== HOW TO COMPLETE THIS TASK ==
Using the records below, locate all lines containing "label" and return them.

───── INPUT DATA

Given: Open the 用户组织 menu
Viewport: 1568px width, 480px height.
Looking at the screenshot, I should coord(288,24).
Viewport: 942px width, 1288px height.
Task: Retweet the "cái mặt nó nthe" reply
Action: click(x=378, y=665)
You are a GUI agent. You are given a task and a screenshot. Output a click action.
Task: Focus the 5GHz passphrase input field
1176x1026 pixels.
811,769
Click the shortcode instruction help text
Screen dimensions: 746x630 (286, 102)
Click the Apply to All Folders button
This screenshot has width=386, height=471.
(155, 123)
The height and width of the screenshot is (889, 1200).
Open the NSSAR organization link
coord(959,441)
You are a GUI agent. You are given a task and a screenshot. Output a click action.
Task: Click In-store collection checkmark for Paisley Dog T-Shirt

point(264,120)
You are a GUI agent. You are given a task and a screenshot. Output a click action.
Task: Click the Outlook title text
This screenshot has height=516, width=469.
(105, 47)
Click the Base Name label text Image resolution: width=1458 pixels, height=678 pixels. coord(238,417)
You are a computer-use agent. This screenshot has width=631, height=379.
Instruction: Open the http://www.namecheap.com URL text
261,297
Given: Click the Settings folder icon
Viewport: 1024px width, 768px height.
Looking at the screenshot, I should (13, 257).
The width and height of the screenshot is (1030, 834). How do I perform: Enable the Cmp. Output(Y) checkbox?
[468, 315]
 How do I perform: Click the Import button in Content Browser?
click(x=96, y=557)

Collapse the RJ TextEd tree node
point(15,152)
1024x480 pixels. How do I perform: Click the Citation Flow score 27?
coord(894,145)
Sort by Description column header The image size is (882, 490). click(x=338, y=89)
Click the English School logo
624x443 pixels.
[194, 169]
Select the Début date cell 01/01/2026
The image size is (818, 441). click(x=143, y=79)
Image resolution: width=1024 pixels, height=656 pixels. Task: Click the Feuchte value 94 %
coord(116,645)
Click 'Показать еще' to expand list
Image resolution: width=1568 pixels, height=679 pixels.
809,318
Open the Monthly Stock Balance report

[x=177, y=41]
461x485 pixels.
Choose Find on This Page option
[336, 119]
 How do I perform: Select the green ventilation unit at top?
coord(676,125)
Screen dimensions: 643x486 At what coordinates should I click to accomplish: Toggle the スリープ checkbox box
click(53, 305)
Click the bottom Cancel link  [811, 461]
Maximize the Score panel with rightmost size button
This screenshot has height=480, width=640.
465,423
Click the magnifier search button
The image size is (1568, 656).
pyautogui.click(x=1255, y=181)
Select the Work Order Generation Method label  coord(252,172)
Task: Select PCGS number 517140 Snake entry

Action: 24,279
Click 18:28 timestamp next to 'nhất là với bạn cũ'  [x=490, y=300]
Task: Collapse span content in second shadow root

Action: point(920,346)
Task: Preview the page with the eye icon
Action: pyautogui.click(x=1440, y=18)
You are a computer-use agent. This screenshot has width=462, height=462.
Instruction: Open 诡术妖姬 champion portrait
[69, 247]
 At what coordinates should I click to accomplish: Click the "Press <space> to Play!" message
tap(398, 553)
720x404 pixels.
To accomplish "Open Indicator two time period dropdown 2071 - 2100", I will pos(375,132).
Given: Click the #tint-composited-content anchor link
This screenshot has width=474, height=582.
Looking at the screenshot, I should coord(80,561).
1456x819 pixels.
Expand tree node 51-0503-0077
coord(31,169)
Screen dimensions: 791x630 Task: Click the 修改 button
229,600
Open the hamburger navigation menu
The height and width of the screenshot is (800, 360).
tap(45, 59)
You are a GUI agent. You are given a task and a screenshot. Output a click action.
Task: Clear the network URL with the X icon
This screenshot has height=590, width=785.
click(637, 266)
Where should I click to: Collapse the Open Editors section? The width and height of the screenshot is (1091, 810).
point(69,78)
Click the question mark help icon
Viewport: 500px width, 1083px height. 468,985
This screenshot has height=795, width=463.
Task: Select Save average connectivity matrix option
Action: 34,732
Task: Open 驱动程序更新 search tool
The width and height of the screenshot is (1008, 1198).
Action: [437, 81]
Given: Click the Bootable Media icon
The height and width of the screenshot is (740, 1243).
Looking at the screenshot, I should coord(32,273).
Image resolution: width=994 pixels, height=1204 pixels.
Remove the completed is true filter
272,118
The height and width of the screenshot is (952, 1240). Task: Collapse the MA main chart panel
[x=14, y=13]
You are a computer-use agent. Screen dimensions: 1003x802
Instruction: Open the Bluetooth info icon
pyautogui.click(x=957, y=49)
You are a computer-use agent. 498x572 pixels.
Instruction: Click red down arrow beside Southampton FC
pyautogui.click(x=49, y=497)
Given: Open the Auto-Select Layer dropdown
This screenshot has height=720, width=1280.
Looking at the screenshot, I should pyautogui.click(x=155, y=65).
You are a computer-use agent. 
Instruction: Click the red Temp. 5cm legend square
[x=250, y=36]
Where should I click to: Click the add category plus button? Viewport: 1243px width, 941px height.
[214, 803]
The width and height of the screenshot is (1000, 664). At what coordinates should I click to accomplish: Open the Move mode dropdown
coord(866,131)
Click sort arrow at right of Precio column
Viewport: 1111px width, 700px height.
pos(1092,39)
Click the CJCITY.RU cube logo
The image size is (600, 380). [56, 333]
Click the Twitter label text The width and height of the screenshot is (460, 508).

──────────

== RESPONSE ==
Click the Base Name label text Image resolution: width=1458 pixels, height=678 pixels. coord(238,417)
Select the Work Order Generation Method label  coord(252,172)
Click the Twitter label text The width and height of the screenshot is (460, 508).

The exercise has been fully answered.